▶ _Provided text_:
# JCB MIDI CX what's with year 2008



## TonyH (May 18, 2011)

Looking at this Tractor. Everytime I see a used one ( not often enough) They are all manufactured in 2008. Was there a weak point, on the 2008 tractor that was fixed later on?


Very suspicious... From overseas to America... If there is one for Sale, it's a 2008.

Untitled Page

Current Inventory/Pre-Owned Inventory from JCB, Inc.


----------



## farmertim (Dec 1, 2010)

Hi, Tony,
Try this, JCB MIDI CX, Used JCB MIDI CX, JCB MIDI CX For Sale At MachineryTrader.com - Page 1

there is some 08 stuff but in my opinion companies get rid of 3 year old stuff because that is when things start to fall off and warranty is over,
Cheers
:aussie:


----------



## Hoodoo Valley (Nov 14, 2006)

Second that. Usually after X amount of hours too, which equates to around 3 years, a company will dump a machine preferring a machine payment over getting into down time with higher hour units. JCB makes a great machine.


----------



## TonyH (May 18, 2011)

That makes sense. 
I will be using this as a home tractor.. so I'm hoping to buy 'overkill' and never have to buy again. I figure the hours I put on in my lifetime is probably equivalent to what a Company would put on a machine working 40 hours a week for a full year. 
One purchase and then just maintain the Fluids and rubber parts. I hope


----------

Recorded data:
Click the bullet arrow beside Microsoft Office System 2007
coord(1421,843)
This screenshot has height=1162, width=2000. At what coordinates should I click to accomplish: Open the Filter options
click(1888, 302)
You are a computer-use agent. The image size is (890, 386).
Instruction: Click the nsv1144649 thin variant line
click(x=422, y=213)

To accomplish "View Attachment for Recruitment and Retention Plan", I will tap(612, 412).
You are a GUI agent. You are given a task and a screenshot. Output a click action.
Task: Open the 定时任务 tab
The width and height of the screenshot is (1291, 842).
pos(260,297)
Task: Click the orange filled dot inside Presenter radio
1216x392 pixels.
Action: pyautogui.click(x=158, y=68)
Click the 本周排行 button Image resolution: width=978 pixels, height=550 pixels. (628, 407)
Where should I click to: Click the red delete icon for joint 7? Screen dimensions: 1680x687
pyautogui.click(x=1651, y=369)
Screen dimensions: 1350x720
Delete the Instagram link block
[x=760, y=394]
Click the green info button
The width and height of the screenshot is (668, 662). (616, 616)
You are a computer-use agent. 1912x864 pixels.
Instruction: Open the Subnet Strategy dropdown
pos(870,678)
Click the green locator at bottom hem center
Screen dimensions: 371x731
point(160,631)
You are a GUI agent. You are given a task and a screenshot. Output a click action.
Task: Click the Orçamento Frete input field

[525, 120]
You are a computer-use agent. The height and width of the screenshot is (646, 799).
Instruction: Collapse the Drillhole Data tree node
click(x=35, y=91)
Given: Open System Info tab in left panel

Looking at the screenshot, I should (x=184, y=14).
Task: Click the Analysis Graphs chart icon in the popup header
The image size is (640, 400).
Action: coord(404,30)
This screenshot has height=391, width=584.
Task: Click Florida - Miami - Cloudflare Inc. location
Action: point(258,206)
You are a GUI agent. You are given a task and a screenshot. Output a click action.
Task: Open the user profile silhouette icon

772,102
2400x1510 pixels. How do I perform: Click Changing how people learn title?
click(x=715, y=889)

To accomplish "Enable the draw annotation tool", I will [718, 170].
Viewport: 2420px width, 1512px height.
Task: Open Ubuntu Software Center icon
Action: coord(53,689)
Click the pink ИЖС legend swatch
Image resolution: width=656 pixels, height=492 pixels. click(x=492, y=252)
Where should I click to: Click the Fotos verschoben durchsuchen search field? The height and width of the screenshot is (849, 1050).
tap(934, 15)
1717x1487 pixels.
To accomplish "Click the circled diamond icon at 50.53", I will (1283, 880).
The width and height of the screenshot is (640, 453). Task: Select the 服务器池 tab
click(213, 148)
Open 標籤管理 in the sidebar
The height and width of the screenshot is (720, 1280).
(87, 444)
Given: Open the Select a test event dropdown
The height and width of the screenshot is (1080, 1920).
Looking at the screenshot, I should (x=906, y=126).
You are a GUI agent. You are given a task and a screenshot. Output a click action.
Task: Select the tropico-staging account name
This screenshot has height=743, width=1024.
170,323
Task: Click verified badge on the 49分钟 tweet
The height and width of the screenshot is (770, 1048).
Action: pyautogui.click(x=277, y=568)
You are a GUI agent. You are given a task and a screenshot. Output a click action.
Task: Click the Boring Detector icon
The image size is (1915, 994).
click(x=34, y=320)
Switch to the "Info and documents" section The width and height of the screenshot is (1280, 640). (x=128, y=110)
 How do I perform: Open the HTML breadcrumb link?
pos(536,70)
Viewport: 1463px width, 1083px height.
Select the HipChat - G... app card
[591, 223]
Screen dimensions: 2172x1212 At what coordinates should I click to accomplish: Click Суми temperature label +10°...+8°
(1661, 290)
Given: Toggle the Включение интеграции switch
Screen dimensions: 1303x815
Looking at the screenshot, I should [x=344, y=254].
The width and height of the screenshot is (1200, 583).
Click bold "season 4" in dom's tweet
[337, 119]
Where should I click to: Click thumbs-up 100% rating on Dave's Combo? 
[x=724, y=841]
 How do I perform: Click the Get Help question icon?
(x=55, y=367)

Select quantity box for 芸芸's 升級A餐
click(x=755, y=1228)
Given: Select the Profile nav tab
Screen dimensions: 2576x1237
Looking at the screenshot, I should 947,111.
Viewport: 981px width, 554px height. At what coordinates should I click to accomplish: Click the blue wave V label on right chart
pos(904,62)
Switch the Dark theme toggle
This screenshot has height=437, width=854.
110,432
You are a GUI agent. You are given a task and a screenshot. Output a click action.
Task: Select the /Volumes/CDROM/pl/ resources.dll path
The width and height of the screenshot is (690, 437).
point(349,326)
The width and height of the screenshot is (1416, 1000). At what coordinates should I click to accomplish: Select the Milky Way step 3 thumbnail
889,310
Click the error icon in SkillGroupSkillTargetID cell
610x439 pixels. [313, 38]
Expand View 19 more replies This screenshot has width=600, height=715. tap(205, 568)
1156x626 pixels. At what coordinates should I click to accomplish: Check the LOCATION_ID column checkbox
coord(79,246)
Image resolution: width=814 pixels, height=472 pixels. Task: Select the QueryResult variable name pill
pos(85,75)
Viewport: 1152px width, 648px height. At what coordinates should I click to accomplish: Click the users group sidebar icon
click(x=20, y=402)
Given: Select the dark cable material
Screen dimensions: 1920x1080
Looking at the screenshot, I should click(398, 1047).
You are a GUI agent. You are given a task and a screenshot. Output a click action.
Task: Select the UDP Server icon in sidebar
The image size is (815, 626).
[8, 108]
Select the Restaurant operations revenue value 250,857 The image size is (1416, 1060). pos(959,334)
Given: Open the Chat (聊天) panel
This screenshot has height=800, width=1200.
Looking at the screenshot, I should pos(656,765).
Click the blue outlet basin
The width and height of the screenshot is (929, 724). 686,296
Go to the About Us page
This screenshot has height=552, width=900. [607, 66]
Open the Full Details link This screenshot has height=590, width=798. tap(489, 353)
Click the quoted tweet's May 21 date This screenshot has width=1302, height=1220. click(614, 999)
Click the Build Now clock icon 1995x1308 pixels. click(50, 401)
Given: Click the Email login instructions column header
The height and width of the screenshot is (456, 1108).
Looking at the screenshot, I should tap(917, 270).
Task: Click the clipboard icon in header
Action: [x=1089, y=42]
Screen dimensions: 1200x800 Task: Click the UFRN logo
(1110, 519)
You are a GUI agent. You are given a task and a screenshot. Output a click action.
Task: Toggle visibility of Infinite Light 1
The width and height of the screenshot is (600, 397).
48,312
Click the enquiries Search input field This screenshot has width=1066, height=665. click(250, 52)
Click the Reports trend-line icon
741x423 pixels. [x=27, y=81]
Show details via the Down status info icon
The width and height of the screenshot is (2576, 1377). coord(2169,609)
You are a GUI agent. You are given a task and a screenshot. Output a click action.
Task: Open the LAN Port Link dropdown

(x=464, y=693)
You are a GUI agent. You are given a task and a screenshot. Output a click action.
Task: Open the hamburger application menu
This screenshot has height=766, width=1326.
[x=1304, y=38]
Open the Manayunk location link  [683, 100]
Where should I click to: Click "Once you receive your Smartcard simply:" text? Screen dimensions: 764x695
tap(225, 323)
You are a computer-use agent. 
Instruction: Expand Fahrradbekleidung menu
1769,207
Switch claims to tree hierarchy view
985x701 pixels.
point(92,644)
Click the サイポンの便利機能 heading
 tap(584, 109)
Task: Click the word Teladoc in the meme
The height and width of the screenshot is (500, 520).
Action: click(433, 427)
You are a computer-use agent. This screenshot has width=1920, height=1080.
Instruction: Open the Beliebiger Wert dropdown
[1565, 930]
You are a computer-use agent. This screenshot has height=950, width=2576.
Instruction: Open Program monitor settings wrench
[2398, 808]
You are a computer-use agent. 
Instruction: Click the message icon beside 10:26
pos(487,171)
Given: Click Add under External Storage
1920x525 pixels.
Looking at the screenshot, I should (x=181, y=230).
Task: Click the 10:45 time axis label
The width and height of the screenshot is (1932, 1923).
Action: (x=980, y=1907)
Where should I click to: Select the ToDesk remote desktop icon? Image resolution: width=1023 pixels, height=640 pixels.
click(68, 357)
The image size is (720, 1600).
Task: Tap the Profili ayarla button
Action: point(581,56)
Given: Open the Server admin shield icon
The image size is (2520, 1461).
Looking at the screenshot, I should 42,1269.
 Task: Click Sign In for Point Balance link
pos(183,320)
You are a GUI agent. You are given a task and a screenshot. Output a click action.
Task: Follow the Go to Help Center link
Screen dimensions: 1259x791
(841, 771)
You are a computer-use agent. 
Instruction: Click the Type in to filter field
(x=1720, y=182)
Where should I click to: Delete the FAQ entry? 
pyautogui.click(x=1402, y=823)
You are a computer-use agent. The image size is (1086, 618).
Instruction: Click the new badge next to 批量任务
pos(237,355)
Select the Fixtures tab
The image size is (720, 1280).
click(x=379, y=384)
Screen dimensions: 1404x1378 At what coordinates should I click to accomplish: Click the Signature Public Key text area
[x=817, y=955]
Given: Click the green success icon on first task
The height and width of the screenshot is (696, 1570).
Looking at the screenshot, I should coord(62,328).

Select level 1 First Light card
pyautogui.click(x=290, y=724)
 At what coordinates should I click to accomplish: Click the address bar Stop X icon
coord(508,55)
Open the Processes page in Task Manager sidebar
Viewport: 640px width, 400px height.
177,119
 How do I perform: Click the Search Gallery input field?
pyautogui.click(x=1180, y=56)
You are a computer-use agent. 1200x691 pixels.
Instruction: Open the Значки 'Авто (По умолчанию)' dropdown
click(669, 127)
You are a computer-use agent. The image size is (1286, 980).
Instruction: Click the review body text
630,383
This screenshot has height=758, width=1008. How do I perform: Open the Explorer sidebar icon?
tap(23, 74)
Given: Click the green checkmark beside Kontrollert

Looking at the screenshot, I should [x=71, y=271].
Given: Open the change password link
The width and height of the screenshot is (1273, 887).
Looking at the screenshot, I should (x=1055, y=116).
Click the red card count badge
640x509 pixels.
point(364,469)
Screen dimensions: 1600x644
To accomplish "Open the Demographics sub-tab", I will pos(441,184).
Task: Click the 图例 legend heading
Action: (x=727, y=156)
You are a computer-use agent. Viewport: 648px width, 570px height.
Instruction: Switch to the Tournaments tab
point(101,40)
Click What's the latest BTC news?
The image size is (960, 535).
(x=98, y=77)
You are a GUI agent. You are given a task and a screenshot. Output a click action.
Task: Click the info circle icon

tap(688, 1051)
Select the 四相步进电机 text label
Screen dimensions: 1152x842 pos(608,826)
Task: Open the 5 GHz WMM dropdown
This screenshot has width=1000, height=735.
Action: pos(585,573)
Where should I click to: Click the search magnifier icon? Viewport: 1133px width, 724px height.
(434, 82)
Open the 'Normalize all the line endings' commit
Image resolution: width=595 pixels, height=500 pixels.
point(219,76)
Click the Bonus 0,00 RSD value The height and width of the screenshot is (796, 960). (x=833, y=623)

▶ _What is required_: In the JCB MIDI CX thread, what reason does farmertim give for companies getting rid of three-year-old equipment?

▶ _Output for this exercise_: At three years, things start to fall off and the warranty is over.